> **Data section**
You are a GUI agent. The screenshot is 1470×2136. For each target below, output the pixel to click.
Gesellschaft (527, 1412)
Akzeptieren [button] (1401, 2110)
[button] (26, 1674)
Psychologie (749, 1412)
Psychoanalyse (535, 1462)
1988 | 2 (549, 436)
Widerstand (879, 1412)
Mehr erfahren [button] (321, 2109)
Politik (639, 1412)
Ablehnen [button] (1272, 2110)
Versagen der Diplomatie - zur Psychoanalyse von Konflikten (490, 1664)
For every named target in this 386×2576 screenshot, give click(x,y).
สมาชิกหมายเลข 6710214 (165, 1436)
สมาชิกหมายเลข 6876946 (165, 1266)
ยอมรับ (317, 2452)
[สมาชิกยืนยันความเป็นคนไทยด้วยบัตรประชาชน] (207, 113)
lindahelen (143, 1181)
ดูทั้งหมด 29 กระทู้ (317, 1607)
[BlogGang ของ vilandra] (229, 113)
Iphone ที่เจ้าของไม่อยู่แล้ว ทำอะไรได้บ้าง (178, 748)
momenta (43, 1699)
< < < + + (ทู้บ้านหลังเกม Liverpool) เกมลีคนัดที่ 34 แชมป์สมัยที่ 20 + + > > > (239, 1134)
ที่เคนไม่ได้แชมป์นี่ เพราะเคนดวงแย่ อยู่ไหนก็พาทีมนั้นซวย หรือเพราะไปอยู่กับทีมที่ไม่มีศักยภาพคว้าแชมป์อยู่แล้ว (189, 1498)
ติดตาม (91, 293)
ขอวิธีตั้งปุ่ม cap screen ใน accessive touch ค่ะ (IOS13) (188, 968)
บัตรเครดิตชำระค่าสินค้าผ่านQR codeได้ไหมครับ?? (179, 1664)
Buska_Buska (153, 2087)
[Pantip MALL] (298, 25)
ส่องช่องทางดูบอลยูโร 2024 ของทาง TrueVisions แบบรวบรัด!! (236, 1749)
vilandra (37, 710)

> **Instructions for the task**
What are the lines of the data above that include the string "แชมป"? Copy them.

> **Answer box**
< < < + + (ทู้บ้านหลังเกม Liverpool) เกมลีคนัดที่ 34 แชมป์สมัยที่ 20 + + > > > (239, 1134)
ที่เคนไม่ได้แชมป์นี่ เพราะเคนดวงแย่ อยู่ไหนก็พาทีมนั้นซวย หรือเพราะไปอยู่กับทีมที่ไม่มีศักยภาพคว้าแชมป์อยู่แล้ว (189, 1498)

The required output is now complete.